··· RECORDS FOR THE EXERCISE

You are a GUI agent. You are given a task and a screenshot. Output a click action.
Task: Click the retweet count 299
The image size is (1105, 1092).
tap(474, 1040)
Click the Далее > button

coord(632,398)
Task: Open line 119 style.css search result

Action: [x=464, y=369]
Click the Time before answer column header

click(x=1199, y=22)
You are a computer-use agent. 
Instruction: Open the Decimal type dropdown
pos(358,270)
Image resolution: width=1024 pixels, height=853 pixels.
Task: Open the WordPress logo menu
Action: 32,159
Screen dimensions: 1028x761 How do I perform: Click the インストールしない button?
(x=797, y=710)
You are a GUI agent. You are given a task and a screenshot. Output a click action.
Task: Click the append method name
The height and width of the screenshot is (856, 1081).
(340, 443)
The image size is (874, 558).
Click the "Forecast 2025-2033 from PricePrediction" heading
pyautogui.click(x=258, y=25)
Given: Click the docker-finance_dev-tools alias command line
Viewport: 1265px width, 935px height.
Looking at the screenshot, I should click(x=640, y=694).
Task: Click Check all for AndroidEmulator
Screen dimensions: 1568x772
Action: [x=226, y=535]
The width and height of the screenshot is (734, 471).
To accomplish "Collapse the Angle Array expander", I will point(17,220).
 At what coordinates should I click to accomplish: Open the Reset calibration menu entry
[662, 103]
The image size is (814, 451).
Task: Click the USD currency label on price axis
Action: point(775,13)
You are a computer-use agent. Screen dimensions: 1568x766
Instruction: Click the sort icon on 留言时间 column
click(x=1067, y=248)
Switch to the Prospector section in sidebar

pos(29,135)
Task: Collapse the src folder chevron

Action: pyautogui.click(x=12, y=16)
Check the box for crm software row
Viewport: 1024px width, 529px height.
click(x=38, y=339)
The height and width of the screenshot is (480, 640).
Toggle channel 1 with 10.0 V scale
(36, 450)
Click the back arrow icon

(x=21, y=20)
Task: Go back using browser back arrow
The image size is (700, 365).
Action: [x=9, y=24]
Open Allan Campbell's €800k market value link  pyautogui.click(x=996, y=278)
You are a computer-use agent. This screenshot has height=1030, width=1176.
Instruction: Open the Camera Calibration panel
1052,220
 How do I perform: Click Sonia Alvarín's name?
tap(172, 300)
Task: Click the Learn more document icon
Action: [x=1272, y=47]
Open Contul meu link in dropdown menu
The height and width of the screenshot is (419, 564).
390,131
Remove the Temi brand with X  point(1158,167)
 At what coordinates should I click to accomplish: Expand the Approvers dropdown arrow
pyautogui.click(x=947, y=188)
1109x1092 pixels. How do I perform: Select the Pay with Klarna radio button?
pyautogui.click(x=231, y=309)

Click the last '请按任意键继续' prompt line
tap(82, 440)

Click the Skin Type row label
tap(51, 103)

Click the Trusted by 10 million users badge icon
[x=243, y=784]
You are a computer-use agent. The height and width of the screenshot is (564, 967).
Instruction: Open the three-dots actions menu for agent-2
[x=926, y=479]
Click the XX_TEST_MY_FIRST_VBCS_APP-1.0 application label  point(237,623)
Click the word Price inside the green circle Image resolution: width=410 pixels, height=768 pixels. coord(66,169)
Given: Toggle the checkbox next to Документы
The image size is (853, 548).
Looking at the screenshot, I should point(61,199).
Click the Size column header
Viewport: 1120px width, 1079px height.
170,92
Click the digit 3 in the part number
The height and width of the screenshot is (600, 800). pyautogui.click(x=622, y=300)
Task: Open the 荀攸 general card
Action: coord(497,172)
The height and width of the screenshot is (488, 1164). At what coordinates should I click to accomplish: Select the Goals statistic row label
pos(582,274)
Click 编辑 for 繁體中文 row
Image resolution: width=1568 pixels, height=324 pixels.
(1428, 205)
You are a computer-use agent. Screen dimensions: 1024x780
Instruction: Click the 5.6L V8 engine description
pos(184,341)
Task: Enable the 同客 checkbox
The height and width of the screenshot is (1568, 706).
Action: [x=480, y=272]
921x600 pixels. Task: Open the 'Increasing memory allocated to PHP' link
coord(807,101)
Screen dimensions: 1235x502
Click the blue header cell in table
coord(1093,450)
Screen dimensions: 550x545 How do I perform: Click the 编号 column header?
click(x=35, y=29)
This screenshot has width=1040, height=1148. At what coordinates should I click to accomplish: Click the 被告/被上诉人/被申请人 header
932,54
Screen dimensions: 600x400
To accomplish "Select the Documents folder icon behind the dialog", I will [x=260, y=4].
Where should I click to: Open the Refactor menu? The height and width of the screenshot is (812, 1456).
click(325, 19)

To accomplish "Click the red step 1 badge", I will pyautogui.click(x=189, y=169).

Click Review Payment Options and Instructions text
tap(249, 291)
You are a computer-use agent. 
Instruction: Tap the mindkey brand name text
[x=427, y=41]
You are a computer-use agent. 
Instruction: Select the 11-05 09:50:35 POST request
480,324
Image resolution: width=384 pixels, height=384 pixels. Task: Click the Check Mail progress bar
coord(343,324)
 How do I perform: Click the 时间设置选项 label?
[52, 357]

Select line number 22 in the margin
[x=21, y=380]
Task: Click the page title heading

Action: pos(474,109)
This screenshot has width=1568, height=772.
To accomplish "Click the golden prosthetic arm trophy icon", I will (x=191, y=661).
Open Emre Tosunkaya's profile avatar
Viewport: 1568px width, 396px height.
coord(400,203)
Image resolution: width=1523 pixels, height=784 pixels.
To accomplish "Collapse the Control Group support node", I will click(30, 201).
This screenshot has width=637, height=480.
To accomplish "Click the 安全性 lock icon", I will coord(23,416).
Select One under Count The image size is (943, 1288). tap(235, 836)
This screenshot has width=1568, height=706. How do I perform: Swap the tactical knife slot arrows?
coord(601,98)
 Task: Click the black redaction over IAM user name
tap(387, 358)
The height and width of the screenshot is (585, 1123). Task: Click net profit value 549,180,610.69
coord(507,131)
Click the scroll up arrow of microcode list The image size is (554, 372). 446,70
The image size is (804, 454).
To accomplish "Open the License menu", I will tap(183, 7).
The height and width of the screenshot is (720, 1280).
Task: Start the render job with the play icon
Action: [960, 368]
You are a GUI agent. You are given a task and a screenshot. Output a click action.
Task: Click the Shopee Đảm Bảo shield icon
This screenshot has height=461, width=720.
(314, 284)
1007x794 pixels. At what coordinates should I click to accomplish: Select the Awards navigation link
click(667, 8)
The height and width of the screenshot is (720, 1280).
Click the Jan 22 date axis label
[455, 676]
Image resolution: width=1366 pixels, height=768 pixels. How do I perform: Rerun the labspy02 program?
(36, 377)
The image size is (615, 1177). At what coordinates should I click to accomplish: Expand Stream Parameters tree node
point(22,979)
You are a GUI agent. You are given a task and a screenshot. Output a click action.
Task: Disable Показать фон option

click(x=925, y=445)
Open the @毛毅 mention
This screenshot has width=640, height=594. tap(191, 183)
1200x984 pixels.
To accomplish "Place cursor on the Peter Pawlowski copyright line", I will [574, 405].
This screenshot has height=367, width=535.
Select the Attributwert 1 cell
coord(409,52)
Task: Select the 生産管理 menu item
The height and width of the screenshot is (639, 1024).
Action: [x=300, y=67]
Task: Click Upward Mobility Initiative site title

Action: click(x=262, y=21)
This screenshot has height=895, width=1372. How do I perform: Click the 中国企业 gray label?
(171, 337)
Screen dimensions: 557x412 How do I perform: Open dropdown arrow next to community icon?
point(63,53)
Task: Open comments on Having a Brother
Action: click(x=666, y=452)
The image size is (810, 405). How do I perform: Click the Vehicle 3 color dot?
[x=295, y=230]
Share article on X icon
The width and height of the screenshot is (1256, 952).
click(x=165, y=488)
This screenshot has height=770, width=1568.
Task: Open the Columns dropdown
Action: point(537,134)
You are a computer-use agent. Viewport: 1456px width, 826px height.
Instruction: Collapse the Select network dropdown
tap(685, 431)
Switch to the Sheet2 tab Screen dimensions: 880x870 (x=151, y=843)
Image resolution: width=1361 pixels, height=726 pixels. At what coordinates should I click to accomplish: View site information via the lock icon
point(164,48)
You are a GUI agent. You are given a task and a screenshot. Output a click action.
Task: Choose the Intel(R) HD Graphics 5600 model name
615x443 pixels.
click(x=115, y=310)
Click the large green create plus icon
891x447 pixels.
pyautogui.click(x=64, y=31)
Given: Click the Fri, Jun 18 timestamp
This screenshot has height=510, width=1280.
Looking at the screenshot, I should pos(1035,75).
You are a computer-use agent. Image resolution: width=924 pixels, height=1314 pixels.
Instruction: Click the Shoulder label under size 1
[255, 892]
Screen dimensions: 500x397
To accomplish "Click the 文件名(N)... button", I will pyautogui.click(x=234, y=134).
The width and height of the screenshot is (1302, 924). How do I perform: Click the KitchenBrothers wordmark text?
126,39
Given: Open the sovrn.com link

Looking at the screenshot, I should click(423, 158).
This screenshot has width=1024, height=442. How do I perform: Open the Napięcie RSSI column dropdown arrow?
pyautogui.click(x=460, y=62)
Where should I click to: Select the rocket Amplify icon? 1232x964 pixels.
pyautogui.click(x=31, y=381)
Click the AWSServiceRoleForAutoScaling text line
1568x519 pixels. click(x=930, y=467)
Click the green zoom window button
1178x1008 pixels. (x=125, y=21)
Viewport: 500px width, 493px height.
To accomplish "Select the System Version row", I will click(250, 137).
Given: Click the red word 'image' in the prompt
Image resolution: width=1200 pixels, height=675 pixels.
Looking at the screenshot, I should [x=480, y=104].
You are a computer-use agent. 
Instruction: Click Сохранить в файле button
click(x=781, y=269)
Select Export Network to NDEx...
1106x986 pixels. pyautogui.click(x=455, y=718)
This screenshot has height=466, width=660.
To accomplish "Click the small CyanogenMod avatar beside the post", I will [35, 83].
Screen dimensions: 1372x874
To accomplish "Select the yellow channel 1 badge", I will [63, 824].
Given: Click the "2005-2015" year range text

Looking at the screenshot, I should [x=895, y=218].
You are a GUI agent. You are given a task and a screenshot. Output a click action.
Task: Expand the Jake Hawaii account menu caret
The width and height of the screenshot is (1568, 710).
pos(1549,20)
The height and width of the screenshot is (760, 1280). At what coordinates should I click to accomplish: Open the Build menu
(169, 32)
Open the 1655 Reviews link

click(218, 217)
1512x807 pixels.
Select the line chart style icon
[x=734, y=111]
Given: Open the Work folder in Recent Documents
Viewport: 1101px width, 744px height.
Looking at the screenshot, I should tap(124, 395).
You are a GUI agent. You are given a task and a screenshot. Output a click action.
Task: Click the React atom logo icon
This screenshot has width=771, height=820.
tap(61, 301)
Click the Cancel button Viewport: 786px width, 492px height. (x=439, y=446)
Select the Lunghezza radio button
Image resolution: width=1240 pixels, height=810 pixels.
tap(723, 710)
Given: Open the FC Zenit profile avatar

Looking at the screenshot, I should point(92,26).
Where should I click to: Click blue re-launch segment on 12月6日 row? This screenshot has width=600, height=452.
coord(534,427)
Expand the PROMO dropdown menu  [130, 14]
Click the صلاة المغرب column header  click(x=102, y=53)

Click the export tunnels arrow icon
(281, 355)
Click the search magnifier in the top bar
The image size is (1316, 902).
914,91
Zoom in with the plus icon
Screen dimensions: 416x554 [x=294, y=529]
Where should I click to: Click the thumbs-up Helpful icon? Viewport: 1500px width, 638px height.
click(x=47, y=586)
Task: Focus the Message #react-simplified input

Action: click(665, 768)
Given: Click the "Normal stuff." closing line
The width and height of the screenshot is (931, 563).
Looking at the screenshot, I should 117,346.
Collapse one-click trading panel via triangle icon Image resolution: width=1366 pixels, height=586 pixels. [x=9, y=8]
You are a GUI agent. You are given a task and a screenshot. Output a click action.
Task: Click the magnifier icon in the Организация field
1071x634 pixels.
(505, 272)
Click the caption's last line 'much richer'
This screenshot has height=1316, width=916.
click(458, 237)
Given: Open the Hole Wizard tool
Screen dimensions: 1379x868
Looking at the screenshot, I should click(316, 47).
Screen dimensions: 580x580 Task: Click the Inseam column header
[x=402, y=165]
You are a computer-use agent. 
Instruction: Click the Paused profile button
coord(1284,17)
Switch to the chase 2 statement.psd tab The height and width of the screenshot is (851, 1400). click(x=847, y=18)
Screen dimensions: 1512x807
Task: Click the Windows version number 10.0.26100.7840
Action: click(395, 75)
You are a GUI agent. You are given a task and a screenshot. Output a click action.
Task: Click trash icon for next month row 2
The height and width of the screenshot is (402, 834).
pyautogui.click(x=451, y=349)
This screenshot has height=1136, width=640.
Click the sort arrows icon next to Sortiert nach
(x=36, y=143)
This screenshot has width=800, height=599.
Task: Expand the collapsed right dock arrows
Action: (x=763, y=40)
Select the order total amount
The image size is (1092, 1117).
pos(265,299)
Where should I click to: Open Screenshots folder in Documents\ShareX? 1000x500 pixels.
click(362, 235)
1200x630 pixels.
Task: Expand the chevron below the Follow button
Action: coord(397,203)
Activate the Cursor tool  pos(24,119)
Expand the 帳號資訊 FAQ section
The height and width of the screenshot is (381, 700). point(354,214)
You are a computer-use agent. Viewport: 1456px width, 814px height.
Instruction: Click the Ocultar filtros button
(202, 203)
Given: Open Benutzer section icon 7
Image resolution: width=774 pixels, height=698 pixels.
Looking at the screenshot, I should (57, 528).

······

Your answer must be every line from the entries that contains the string "checkbox", copied as it stands.

* [RESPONSE AREA]:
Given: Toggle the checkbox next to Документы
Task: Enable the 同客 checkbox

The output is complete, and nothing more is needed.